WORK ITEM: What is needed is a copy of each line in the listing below that contains "menu".

DATA FOR ANALYSIS:

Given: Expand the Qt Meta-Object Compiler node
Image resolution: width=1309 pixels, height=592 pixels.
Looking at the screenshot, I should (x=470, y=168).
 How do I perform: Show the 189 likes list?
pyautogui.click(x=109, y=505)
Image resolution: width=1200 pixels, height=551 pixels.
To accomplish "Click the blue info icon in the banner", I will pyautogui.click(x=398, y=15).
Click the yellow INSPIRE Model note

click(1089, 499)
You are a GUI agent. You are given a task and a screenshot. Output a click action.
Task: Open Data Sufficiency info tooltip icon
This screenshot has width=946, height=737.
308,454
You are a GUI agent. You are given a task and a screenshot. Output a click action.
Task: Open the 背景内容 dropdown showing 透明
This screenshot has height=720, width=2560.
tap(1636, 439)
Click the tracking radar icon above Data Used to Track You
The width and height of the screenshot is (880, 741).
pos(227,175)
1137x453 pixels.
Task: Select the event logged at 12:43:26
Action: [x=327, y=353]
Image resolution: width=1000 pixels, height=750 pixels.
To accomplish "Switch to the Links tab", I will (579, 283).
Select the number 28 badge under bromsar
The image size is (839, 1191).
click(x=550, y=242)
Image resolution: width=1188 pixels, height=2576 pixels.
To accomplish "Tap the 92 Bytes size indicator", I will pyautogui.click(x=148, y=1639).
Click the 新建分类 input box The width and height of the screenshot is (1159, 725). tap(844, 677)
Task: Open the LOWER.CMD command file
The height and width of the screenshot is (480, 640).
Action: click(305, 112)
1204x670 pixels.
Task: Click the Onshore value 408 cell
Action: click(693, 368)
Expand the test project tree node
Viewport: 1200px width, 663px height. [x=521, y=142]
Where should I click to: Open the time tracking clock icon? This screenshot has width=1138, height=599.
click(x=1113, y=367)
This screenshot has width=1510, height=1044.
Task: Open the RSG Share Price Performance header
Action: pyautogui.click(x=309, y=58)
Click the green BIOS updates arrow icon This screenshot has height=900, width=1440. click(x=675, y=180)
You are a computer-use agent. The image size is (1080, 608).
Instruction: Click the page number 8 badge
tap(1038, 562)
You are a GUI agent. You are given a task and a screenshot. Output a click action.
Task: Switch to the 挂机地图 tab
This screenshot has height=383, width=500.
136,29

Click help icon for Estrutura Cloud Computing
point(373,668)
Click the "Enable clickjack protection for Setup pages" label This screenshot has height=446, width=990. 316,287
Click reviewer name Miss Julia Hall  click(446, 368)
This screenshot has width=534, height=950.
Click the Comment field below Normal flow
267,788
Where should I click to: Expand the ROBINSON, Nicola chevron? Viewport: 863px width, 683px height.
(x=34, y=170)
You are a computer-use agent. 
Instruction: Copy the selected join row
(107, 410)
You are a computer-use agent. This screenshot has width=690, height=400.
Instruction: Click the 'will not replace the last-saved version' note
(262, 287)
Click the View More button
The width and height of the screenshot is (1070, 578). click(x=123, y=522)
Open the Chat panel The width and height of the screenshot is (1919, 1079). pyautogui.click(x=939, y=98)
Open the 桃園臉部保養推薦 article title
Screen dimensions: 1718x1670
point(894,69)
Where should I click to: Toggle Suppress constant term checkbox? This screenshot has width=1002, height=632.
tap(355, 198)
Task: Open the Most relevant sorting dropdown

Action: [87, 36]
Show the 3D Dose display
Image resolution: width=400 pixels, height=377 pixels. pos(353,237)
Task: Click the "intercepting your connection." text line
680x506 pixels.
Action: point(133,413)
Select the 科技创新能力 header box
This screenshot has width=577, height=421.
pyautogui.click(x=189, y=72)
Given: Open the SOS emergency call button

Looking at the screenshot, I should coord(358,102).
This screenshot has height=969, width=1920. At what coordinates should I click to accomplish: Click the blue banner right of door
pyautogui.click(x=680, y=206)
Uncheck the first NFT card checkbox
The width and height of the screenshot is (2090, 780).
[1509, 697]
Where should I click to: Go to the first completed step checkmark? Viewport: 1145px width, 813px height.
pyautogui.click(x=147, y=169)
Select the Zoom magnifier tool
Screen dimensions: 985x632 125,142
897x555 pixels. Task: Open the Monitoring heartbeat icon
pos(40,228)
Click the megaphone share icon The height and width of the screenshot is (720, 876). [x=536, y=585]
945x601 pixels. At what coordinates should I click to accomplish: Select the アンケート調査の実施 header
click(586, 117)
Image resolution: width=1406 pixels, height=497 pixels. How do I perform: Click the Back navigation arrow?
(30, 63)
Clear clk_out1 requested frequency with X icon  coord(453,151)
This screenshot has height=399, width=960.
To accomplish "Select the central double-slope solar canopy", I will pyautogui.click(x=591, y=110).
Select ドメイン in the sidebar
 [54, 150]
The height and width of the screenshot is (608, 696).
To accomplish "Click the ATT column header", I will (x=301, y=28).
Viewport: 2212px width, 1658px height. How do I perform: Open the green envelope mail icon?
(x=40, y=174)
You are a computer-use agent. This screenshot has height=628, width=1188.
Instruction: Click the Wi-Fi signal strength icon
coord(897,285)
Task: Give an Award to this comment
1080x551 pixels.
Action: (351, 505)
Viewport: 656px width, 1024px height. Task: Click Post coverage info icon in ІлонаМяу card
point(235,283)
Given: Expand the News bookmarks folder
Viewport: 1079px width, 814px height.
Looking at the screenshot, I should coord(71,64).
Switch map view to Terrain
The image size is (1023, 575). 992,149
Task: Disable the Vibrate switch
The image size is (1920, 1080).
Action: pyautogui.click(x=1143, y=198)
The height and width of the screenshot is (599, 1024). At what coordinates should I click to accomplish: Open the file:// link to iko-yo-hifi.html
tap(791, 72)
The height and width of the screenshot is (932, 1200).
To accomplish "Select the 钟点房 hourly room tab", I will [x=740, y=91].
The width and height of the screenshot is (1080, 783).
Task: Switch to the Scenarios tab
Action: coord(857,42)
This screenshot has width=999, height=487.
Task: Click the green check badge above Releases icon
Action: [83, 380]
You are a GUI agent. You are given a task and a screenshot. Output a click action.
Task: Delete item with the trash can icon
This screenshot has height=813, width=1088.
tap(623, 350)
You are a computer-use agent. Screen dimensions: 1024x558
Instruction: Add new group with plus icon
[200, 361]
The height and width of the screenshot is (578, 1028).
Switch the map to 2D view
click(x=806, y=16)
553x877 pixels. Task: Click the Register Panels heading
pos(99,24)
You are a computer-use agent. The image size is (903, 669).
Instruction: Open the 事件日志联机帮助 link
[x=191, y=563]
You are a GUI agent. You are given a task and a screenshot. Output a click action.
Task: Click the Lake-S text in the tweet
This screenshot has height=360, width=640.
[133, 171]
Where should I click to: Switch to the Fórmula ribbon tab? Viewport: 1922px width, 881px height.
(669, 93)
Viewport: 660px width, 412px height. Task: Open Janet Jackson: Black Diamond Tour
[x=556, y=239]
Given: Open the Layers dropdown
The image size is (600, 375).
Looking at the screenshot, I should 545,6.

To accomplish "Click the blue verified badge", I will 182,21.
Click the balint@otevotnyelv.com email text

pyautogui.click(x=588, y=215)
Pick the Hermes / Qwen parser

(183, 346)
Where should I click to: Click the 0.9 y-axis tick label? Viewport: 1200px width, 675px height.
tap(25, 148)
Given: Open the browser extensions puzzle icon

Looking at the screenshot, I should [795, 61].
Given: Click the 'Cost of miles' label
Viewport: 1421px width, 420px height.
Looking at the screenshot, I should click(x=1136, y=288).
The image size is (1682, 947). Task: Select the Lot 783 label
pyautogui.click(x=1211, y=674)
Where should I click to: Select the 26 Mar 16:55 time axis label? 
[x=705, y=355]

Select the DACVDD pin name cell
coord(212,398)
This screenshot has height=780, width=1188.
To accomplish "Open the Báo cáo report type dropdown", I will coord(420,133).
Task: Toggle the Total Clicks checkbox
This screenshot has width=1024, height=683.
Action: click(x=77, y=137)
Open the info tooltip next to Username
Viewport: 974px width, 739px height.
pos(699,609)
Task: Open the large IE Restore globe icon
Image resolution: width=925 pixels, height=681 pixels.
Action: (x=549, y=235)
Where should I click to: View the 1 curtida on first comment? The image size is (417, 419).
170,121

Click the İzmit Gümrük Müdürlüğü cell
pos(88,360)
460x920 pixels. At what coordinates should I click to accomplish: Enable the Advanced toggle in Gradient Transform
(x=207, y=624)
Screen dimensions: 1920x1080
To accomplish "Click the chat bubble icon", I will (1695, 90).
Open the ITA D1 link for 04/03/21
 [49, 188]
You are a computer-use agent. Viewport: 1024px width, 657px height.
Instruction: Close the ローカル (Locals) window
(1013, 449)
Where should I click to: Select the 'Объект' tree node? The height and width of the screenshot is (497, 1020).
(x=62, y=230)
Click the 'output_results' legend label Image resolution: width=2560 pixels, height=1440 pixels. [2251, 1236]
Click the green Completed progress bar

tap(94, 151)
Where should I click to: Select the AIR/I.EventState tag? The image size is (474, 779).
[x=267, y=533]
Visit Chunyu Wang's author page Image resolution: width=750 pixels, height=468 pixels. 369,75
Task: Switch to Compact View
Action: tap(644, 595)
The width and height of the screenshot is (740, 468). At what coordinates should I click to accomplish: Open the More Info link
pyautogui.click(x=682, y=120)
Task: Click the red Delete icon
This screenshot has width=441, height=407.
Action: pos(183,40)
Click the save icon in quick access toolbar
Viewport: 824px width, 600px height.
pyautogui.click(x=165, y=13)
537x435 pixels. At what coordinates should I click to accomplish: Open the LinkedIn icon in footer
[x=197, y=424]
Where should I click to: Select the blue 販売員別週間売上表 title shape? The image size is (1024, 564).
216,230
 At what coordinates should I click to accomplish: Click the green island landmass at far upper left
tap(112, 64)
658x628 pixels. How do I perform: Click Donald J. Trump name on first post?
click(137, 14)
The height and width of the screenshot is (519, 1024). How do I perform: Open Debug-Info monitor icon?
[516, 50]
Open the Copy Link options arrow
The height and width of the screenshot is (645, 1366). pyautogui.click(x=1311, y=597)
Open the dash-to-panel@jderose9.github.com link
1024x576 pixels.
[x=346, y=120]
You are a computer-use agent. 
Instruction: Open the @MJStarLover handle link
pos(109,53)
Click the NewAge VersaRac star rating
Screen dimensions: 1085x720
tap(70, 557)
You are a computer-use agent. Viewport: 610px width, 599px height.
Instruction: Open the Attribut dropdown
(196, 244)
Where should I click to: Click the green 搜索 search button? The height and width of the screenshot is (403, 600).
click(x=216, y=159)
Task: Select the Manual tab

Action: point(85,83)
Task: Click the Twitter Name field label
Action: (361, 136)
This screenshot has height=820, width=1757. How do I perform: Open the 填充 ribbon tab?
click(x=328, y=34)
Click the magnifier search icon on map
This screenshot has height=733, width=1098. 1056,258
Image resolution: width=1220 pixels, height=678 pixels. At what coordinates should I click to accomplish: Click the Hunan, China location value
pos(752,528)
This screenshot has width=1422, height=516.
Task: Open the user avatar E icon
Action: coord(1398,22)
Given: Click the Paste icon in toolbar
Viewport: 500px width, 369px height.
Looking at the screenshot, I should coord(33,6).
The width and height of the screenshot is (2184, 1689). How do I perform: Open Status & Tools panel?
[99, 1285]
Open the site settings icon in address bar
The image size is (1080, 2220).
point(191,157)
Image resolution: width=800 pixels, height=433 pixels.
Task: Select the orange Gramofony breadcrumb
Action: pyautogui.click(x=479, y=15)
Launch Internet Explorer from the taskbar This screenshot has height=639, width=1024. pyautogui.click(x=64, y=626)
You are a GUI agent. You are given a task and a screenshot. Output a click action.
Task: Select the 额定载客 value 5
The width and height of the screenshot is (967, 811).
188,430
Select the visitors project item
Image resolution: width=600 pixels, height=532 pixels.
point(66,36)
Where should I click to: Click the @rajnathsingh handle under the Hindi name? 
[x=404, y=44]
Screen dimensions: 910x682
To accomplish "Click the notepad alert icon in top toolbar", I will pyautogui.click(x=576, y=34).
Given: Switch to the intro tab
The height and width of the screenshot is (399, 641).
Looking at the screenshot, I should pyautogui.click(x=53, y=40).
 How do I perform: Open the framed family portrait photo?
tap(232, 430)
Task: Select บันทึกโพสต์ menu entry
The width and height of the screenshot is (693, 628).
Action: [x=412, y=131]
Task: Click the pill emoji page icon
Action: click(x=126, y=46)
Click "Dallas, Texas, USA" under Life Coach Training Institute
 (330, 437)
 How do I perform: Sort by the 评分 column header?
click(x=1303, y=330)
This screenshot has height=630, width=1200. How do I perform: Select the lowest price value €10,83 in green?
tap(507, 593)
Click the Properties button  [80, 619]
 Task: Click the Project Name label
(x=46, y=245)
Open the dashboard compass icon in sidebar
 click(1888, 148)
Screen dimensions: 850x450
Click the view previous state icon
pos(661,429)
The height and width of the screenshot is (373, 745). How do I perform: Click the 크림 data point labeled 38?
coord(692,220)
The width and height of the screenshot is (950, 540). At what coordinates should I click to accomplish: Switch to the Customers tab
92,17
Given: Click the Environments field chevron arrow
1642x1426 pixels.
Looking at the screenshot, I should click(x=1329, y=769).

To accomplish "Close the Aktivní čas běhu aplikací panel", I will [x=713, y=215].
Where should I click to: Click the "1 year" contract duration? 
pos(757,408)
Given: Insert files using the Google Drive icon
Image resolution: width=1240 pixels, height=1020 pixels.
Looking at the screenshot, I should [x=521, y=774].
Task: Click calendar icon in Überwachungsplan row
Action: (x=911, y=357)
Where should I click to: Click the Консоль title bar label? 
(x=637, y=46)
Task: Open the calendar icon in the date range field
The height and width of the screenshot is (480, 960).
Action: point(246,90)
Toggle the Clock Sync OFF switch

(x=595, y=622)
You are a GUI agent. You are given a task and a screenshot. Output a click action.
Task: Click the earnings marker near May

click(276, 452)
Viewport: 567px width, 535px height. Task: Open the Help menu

TASK ANSWER:
Task: Select บันทึกโพสต์ menu entry
Viewport: 567px width, 535px height. Task: Open the Help menu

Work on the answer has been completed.